In 2005 while in junior, Clune was given the OHL's Bobby Smith Award, which is handed each year to the league's Scholastic Player of the Year. Previous winners include the likes of Dougie Hamilton, Steven Stamkos, Brad Boyes, and three-time recipient Dustin Brown, the captain of the Kings squad that Clune is fighting like mad to ascend to.
Two years ago, Clune got a 14-game shot with L.A., not nearly enough to satisfy him, but ironically, nine more NHL games than the Kings got out of Lauri Tukonen, the highly-skilled but brittle former first-round wing they eventually swapped to Dallas for Clune.
“When I was up with L.A.,” he said, “I was kind of that energy guy that they didn't have. But last year, I made a lot of strides in my defensive game. This year I hope to build on that.”
Build on it, sure. But change the “Clune Channel?” Don't count on it.

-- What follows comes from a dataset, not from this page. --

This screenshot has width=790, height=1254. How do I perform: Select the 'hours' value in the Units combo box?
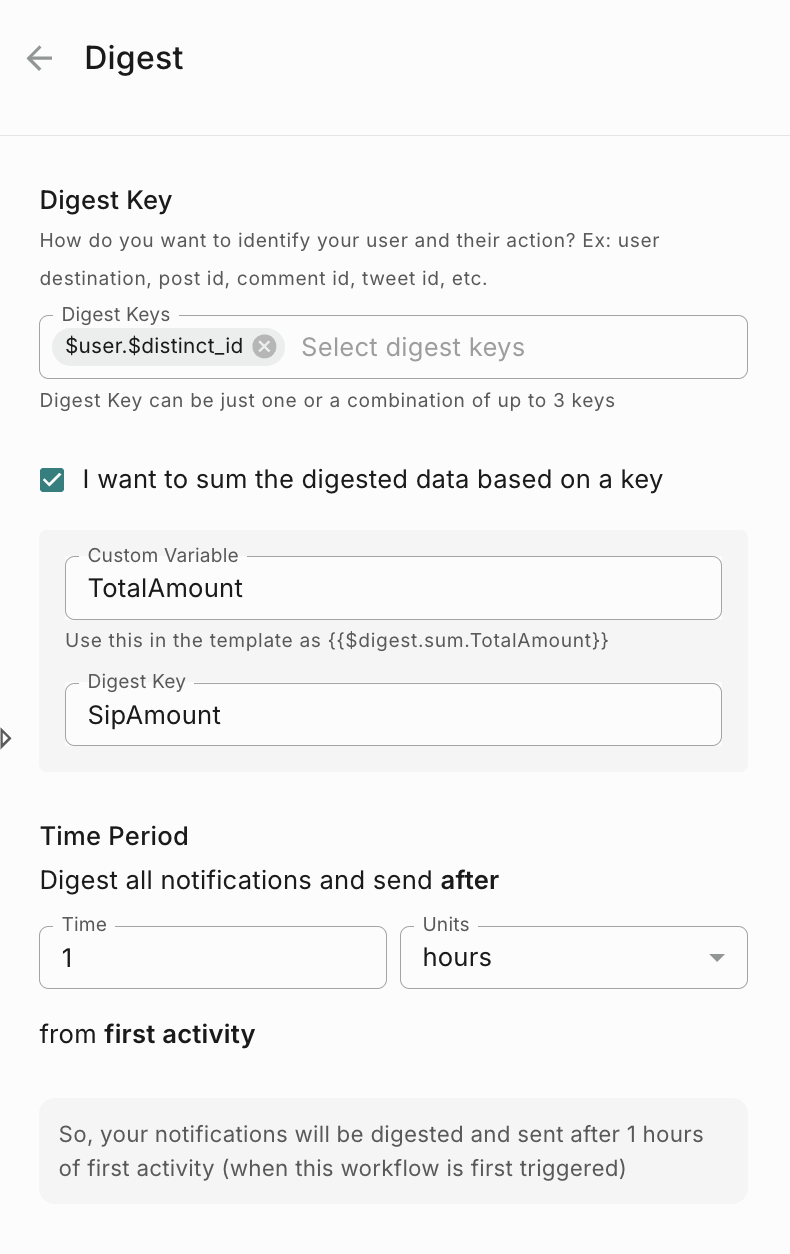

To him, it's the only part to play. It's all there in black and white.
“I'd lose interest in hockey if I couldn't play my style,” he said. “I'd fade away.”
Around the AHL
Forward Alex Berry (ex-UMass) was making a strong bid to land a spot with the Portland Pirates. However, a gruesome accident during a practice last week but a quick end to that notion. Berry collided with another player near the boards and wound up with dislocating and breaking his wrist. Making matters worse, the wrist bone broke through the skin, cutting an artery on the way through, resulting in a great amount of blood loss. Quick work by the Pirates training staff prevented what could have been a tragedy, allowing time for Berry to be transported to a nearby hospital. His return this year is in doubt. … The well-seasoned forward corps of the Springfield Falcons got even cagier with the free agent signing of gritty veteran winger Adam Mair. Mair, who has 618 NHL games (Toronto, Los Angeles, Buffalo, New Jersey) to his credit, last played in the AHL back in 2002 while with Manchester.